• _YOUR OBJECTIVE_
From the material below, extract the lines running from the line with "Where should I click to: Open the Output" to the line with "pos(358,73)", including both of those lines, and reproduce them without any change.

[Entries on target coordinates]
_ _ _ _

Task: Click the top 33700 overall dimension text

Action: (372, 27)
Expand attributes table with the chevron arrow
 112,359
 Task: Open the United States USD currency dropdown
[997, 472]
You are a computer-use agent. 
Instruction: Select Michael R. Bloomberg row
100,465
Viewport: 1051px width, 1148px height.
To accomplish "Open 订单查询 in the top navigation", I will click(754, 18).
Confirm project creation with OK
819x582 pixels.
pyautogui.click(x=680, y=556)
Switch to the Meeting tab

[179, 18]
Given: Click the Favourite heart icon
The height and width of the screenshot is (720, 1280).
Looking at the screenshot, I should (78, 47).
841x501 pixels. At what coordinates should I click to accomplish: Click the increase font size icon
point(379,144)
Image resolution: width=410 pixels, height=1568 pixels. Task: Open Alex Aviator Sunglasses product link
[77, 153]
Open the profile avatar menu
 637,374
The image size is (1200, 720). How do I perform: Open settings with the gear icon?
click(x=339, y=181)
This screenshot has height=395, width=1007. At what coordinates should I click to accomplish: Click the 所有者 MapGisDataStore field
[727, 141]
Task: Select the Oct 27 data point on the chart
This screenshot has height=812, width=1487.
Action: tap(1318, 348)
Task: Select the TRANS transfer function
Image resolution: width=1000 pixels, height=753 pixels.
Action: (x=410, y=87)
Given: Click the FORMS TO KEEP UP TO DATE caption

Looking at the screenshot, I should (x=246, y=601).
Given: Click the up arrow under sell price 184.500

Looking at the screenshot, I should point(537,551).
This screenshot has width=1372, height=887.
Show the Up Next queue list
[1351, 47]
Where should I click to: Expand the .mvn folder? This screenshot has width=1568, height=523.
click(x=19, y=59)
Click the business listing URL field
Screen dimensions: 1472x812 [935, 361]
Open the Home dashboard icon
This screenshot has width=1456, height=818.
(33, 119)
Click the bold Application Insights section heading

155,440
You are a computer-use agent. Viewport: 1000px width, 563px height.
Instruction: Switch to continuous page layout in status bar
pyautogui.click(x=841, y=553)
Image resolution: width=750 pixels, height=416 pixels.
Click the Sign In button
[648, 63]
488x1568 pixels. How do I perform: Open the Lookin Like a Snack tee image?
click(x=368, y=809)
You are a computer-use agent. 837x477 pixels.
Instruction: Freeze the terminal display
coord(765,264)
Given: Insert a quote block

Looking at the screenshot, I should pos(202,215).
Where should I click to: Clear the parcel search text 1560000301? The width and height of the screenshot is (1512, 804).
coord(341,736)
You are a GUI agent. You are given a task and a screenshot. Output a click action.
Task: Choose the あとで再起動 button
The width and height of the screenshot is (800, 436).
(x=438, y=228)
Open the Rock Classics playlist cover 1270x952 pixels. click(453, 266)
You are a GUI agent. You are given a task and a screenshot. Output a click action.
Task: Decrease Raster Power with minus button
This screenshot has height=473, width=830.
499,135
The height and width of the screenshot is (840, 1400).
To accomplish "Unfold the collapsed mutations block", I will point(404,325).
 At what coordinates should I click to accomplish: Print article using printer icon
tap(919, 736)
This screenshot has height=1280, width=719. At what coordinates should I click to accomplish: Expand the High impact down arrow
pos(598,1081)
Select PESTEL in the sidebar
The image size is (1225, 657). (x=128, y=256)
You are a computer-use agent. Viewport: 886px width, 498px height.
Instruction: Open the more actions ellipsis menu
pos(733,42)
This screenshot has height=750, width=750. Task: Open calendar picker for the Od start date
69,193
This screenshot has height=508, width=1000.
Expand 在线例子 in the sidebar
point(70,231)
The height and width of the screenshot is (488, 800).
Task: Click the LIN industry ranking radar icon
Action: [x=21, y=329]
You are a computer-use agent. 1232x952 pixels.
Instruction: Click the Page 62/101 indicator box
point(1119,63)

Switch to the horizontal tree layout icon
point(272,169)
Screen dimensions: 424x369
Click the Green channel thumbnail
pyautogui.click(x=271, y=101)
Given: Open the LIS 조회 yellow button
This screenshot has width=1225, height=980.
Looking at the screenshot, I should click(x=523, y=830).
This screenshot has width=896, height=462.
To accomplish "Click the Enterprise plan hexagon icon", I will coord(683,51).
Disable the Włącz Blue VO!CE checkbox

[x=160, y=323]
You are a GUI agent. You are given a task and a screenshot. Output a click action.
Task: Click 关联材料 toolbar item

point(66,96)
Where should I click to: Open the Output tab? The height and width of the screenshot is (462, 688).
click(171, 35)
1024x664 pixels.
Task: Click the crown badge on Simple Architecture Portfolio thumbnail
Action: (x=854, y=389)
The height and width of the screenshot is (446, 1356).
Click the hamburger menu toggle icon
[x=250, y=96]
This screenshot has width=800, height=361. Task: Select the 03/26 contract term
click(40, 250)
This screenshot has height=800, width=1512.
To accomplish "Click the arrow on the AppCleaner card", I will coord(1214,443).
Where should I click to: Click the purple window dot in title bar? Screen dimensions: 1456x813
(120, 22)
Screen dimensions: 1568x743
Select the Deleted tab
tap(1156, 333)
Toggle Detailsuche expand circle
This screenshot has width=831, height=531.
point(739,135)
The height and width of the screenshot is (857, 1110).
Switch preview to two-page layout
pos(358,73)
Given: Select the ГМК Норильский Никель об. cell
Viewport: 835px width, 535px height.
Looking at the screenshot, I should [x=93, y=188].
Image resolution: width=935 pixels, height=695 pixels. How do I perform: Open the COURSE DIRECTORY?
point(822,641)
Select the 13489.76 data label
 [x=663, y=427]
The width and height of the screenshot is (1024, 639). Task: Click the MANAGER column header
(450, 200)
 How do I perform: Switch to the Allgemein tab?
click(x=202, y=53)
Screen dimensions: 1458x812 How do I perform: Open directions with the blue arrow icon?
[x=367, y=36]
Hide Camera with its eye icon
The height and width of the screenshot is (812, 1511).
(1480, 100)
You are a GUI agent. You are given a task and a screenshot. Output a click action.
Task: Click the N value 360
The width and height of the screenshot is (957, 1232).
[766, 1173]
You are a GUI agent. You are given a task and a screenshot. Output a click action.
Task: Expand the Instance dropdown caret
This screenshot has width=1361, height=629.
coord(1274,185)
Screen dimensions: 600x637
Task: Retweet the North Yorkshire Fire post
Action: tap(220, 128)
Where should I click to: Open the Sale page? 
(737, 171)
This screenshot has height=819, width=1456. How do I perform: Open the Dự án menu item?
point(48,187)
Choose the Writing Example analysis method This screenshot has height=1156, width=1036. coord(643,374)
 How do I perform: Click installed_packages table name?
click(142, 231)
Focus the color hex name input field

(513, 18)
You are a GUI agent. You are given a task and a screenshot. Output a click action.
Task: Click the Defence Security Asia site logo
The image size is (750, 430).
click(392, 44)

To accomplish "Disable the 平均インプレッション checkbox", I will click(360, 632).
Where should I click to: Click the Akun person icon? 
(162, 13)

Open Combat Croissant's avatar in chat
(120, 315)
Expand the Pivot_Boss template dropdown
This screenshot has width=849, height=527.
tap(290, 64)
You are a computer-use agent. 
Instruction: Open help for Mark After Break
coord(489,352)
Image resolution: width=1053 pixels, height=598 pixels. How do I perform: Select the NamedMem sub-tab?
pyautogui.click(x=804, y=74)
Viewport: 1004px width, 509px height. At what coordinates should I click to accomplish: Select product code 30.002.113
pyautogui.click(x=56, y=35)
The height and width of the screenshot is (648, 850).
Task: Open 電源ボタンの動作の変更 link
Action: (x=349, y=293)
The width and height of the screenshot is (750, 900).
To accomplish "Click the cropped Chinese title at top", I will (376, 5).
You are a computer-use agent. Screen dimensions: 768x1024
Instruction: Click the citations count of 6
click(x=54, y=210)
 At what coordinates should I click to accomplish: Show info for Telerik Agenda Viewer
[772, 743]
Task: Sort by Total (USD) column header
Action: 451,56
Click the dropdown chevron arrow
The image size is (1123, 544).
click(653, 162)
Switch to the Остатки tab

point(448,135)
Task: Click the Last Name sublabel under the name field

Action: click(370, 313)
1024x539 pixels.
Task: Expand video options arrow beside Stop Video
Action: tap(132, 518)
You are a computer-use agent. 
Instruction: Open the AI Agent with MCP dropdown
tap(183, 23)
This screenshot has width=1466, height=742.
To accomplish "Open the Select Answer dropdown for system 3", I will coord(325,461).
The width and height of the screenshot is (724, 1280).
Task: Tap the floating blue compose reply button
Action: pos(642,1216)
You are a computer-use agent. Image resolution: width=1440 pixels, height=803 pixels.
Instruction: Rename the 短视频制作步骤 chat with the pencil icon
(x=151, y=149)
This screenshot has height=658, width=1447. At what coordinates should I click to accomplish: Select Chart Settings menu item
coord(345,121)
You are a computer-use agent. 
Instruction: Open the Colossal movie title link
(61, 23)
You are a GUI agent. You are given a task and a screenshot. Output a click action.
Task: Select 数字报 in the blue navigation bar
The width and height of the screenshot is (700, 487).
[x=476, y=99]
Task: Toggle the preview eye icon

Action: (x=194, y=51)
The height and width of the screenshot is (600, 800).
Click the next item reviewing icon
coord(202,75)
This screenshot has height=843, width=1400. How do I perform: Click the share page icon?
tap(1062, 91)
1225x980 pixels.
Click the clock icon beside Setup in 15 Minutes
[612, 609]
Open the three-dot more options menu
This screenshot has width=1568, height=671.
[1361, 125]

_ _ _ _

• _ANSWER TO THIS EXERCISE_
Where should I click to: Open the Output tab? The height and width of the screenshot is (462, 688).
click(171, 35)
1024x664 pixels.
Task: Click the crown badge on Simple Architecture Portfolio thumbnail
Action: (x=854, y=389)
The height and width of the screenshot is (446, 1356).
Click the hamburger menu toggle icon
[x=250, y=96]
This screenshot has width=800, height=361. Task: Select the 03/26 contract term
click(40, 250)
This screenshot has height=800, width=1512.
To accomplish "Click the arrow on the AppCleaner card", I will coord(1214,443).
Where should I click to: Click the purple window dot in title bar? Screen dimensions: 1456x813
(120, 22)
Screen dimensions: 1568x743
Select the Deleted tab
tap(1156, 333)
Toggle Detailsuche expand circle
This screenshot has width=831, height=531.
point(739,135)
The height and width of the screenshot is (857, 1110).
Switch preview to two-page layout
pos(358,73)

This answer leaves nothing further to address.